## How to roll a Dice by tossing a Coin ? Cheenta Statistics Department

How can you roll a dice by tossing a coin? Can you use your probability knowledge? Use your conditioning skills.

Suppose, you have gone to a picnic with your friends. You have planned to play the physical version of the Snake and Ladder game. You found out that you have lost your dice.

The shit just became real!

Now, you have an unbiased coin in your wallet / purse. You know Probability.

### Aapna Time Aayega

starts playing in the background. :p

## Can you simulate the dice from the coin?

Ofcourse, you know chances better than others. :3

Take a coin.

Toss it 3 times. Record the outcomes.

HHH = Number 1

HHT = Number 2

HTH = Number 3

HTT = Number 4

THH = Number 5

THT = Number 6

TTH = Reject it, don’t ccount the toss and toss again

TTT = Reject it, don’t ccount the toss and toss again

Voila done!

What is the probability of HHH in this experiment?

Let X be the outcome in the restricted experiment as shown.

How is this experiment is different from the actual experiment?

This experiment is conditioning on the event A = {HHH, HHT, HTH, HTT, THH, THT}.

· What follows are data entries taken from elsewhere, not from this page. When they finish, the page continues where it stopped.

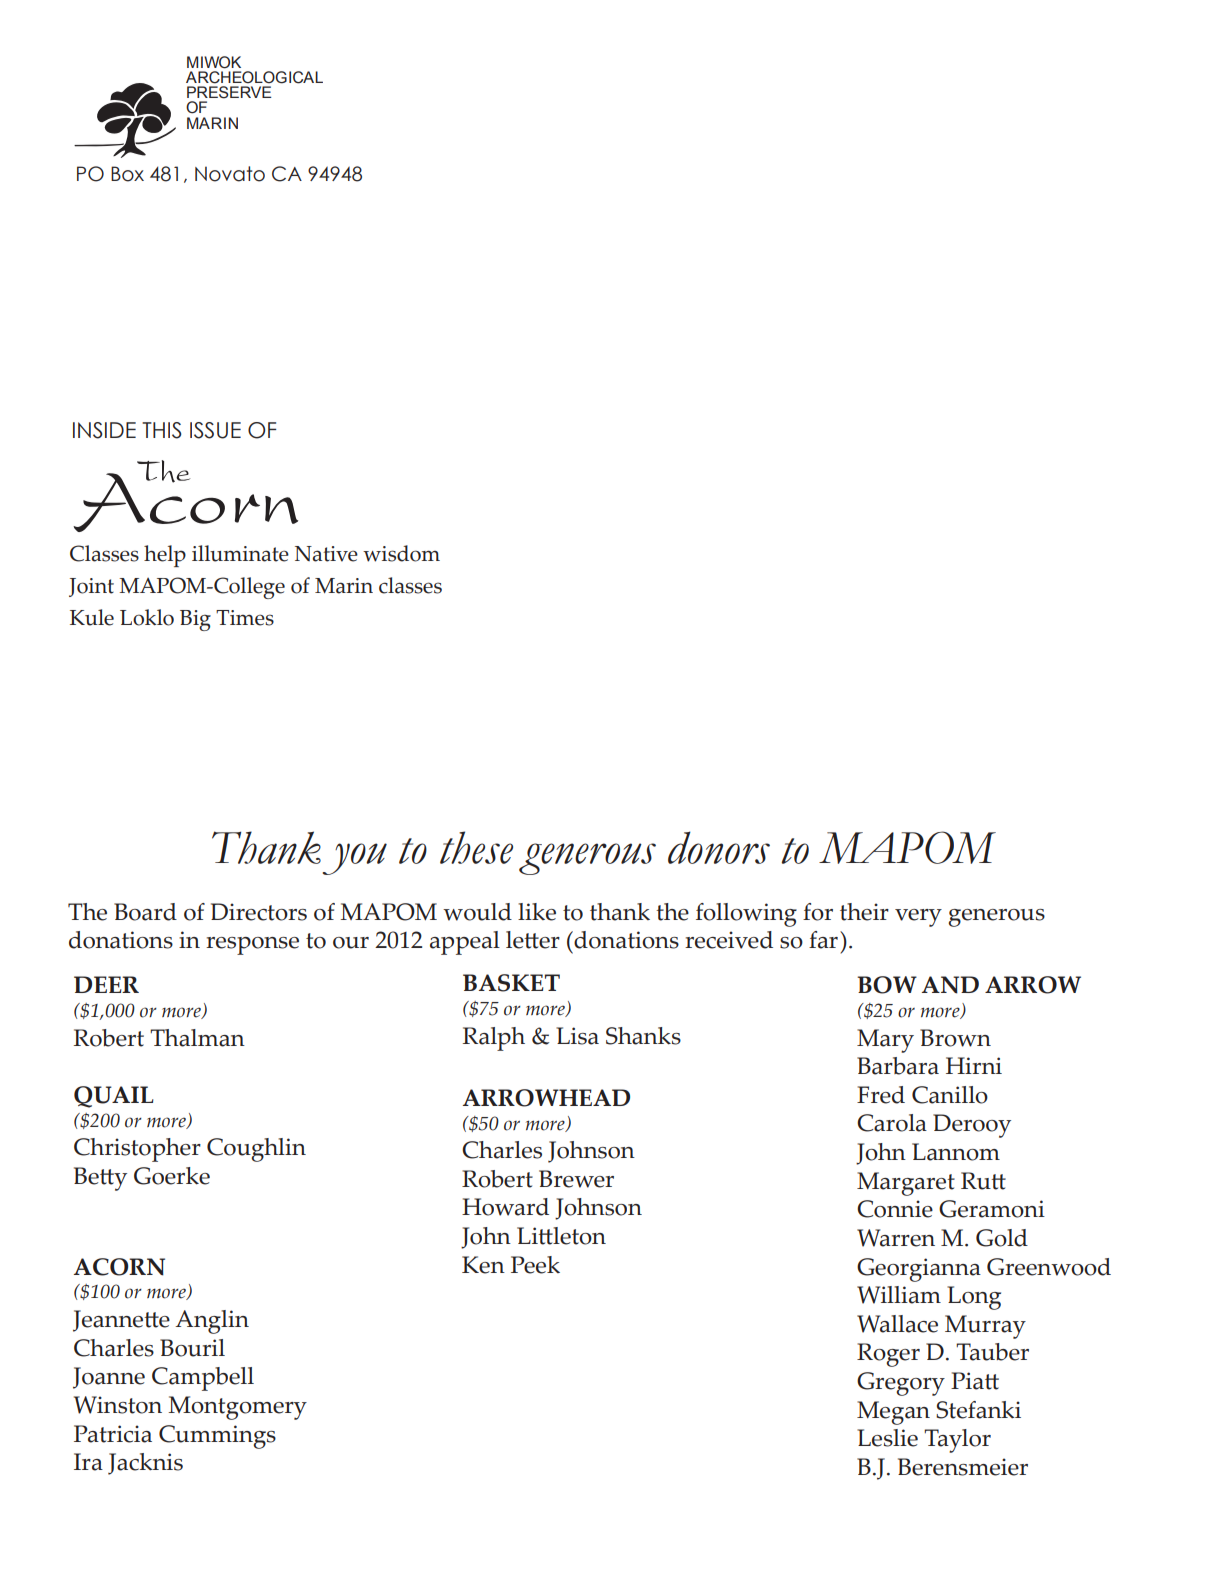 This screenshot has width=1217, height=1574. What do you see at coordinates (355, 859) in the screenshot?
I see `you` at bounding box center [355, 859].
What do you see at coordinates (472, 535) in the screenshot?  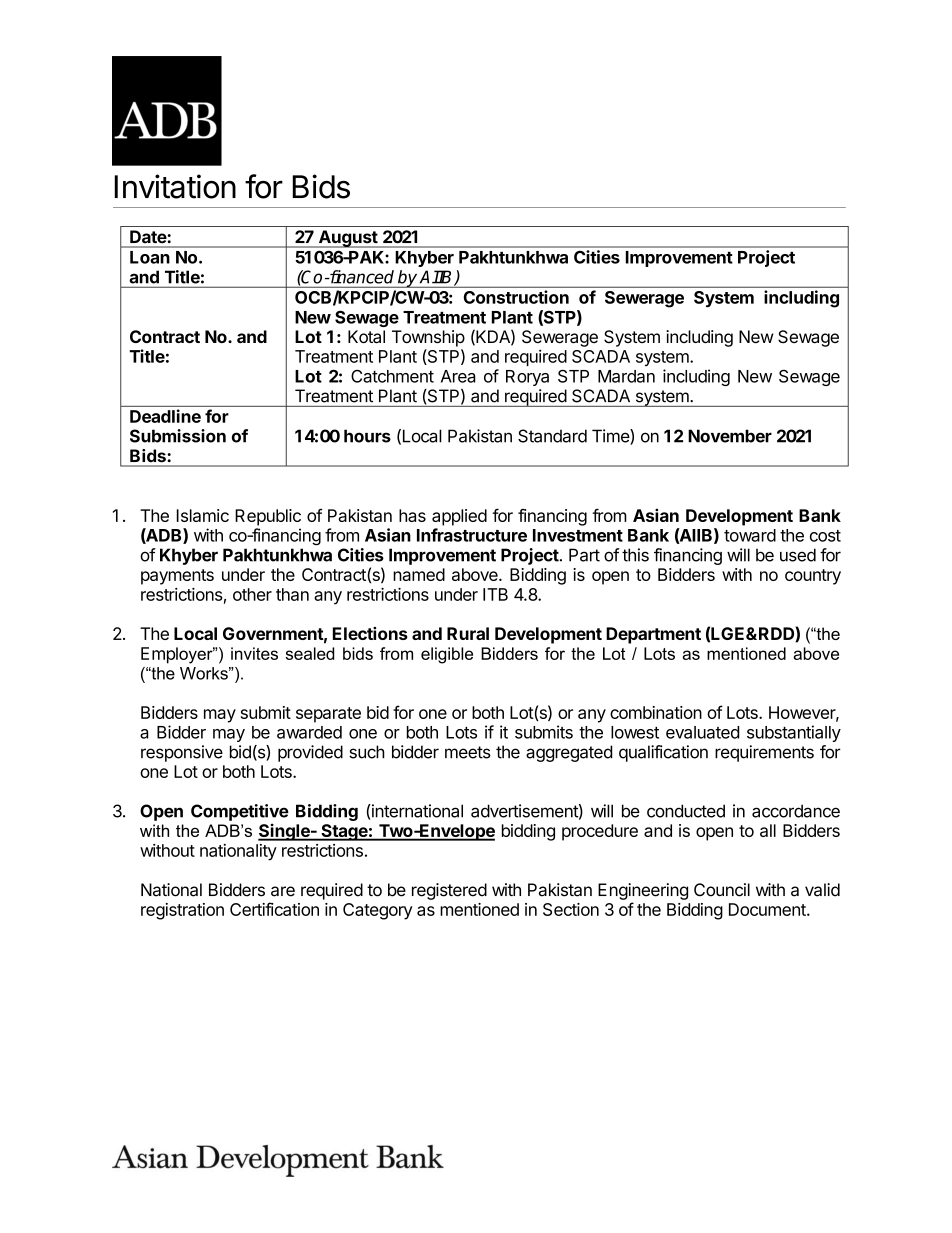 I see `Infrastructure` at bounding box center [472, 535].
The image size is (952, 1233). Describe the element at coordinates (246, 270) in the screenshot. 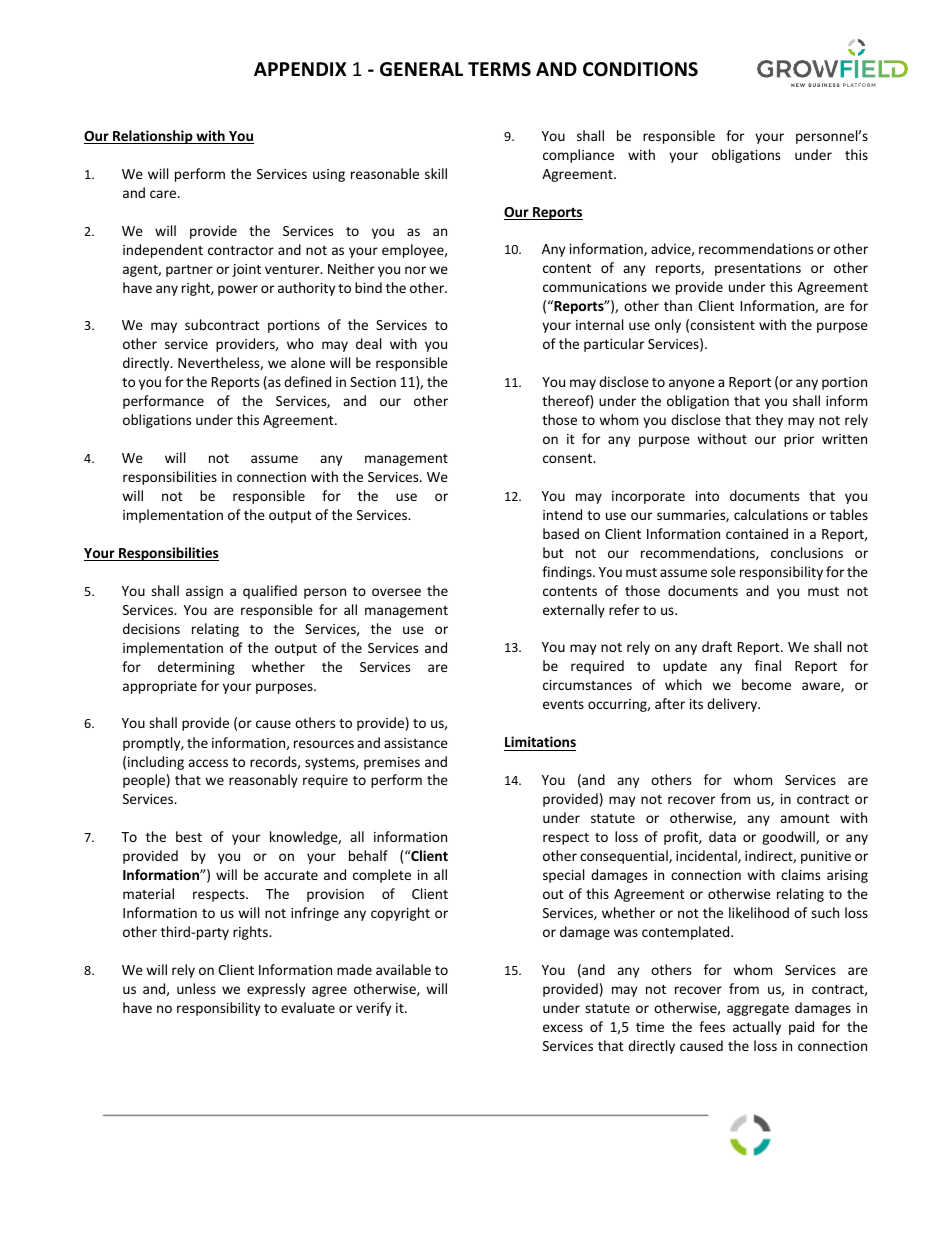

I see `joint` at that location.
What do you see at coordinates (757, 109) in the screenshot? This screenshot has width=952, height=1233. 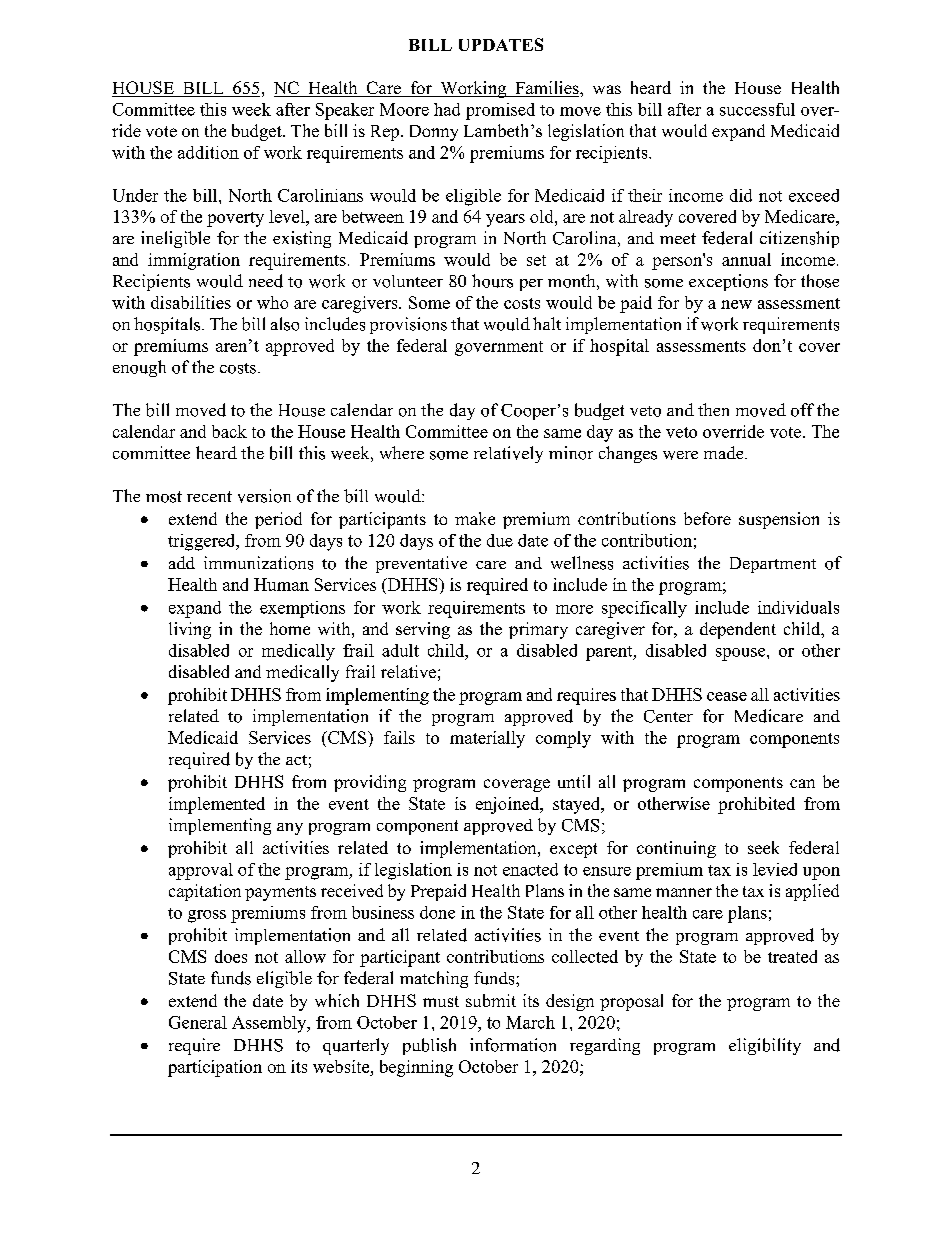 I see `successful` at bounding box center [757, 109].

$P( X = HHH) = P (X = HHH | X \in A ) = \frac{P (X = HHH)}{P (X \in A)} = \frac{1}{6}$

Beautiful right?

Can you generalize this idea?

## Food for thought

• Give an algorithm to simulate any conditional probability.
• Give an algorithm to simulate any event with probability $\frac{m}{2^k}$, where $m \leq 2^k$.
• Give an algorithm to simulate any event with probability $\frac{m}{2^k}$, where $n \leq 2^k$.
• Give an algorithm to simulate any event with probability $\frac{m}{n}$, where $m \leq n \leq 2^k$ using conditional probability.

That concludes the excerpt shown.